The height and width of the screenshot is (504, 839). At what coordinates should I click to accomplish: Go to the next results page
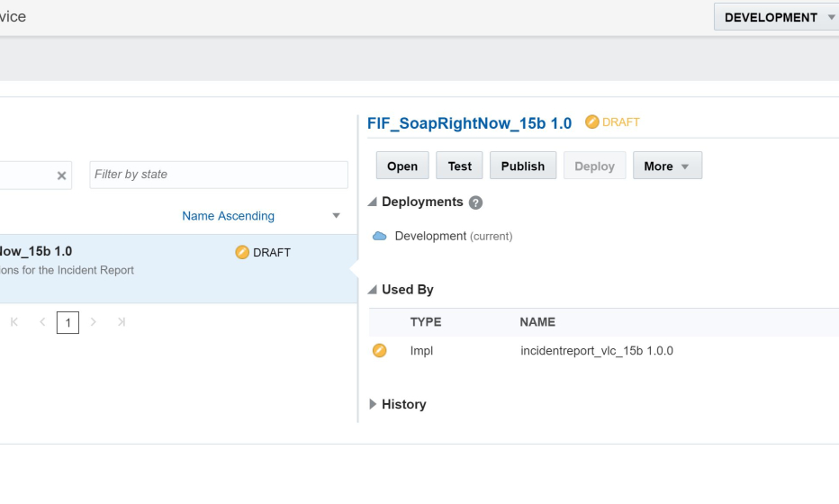click(x=94, y=322)
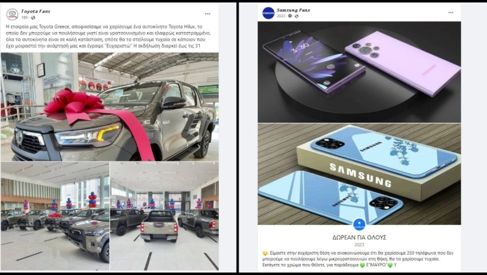This screenshot has height=275, width=487.
Task: Click the globe icon in Samsung Fans header
Action: coord(297,16)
-=-=-=-=-
▸ Your objective: Would you please restate the records word for word, excluding any images?

▸ Exercise response:
The height and width of the screenshot is (504, 839). At what coordinates should I click to accomplish: Go to the next results page
click(x=94, y=322)
This screenshot has height=275, width=487.
Task: Click the globe icon in Samsung Fans header
Action: coord(297,16)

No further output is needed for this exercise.